The guy in this story is a columnist himself, so he knows the game at something of a meta level — he’s not only giving interviews along the way, he’s writing columns about it, which are appearing in some great newspapers I’m sure you’ve all heard of, like the Bradford Era (“Your Dependable News Medium”), the Titusville Herald (“First Daily Newspaper in the Pennsylvania Oil Region”), and the Chronicle, an Independent Newspaper Since 1877. You can follow the links and read them yourself, if you want. Having scanned a few, I can give you the gist: There’s a different America out there away from the hustle and bustle of the city, a place where whittling strangers call out, “Come and set a spell,” and you know what?
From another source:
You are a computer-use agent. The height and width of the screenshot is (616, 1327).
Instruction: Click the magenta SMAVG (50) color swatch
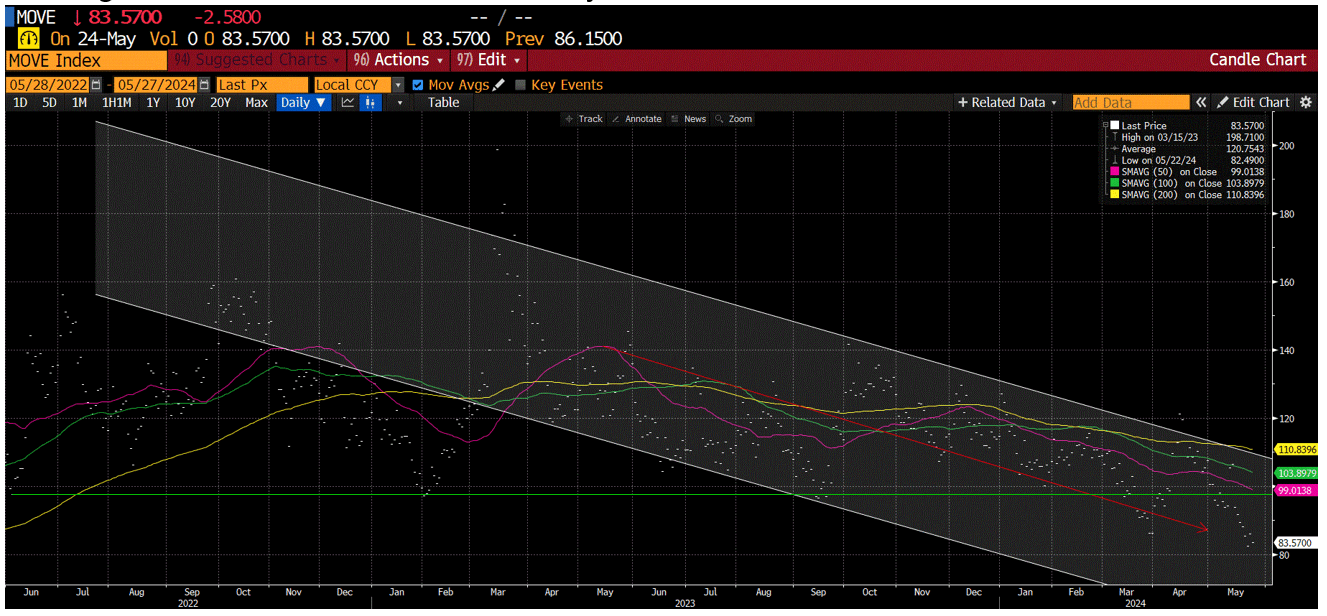coord(1114,171)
Small towns are really different, too. People know your name in the supermarket, and that’s worth something. And that brings us back to where America is today. Something’s gained from a modern world with so many choices – but something’s lost, too. Tell it, my brother.

It so happens I have a different reaction to most small towns. I drive through a few dying farm hamlets between Fort Wayne and Columbus, and it never fails to push a little oxygen over the dying coals of my religion: Thank you, God, for not making me live here, and also for not making me grow up here. My idea of hell is having everyone in the supermarket know my name, and while I don’t mind setting a spell, I’d rather not do it with someone who’s whittling. (Mixing a blender full of daiquiris, now, that’s different.)

So it doesn’t surprise me that these stories are an easier sell in Titusville and Fort Wayne than they might be in, say, Chicago. The dwindling numbers of Americans left in tiny towns like to flatter themselves as much as New Yorkers. I only wish we could come up with something more profound than this: Prices are also cheaper, in some cases, he says, inexplicably cheaper. In a Coke machine in these parts, prices are about 50 cents. On the East Coast, a Coke will cost $1.25 to $1.50. It baffles him.

Cletus, I hear tell that in New York City, you can pay twelve dollars for a cheeseburger.